# What you should do:
Retype word for word the lines of the data below, from the first to the one bearing "Emily Dickinson (119, 1966)", with that one included.

Stored items
*** Block opens ***

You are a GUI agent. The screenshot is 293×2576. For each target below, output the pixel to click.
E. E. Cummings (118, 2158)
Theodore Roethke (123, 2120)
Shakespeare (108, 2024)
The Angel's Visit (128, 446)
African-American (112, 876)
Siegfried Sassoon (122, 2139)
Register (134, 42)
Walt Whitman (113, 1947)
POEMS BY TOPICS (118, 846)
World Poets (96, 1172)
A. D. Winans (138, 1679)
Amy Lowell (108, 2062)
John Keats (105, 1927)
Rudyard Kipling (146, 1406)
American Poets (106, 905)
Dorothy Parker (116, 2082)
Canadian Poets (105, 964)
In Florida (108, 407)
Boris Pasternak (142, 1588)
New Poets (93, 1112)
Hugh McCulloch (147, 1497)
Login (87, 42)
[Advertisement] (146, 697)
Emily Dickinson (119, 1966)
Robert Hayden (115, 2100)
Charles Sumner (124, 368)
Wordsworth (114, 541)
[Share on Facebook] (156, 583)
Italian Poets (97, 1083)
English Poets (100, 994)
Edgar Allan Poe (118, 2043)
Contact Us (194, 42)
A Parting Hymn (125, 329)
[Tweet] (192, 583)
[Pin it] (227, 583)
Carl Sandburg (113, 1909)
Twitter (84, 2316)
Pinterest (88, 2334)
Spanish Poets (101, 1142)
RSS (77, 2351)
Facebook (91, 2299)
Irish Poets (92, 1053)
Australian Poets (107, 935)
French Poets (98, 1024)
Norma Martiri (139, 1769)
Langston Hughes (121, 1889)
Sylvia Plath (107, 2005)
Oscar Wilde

*** Block closes ***

# Task response:
You are a GUI agent. The screenshot is 293×2576. For each target below, output the pixel to click.
E. E. Cummings (118, 2158)
Theodore Roethke (123, 2120)
Shakespeare (108, 2024)
The Angel's Visit (128, 446)
African-American (112, 876)
Siegfried Sassoon (122, 2139)
Register (134, 42)
Walt Whitman (113, 1947)
POEMS BY TOPICS (118, 846)
World Poets (96, 1172)
A. D. Winans (138, 1679)
Amy Lowell (108, 2062)
John Keats (105, 1927)
Rudyard Kipling (146, 1406)
American Poets (106, 905)
Dorothy Parker (116, 2082)
Canadian Poets (105, 964)
In Florida (108, 407)
Boris Pasternak (142, 1588)
New Poets (93, 1112)
Hugh McCulloch (147, 1497)
Login (87, 42)
[Advertisement] (146, 697)
Emily Dickinson (119, 1966)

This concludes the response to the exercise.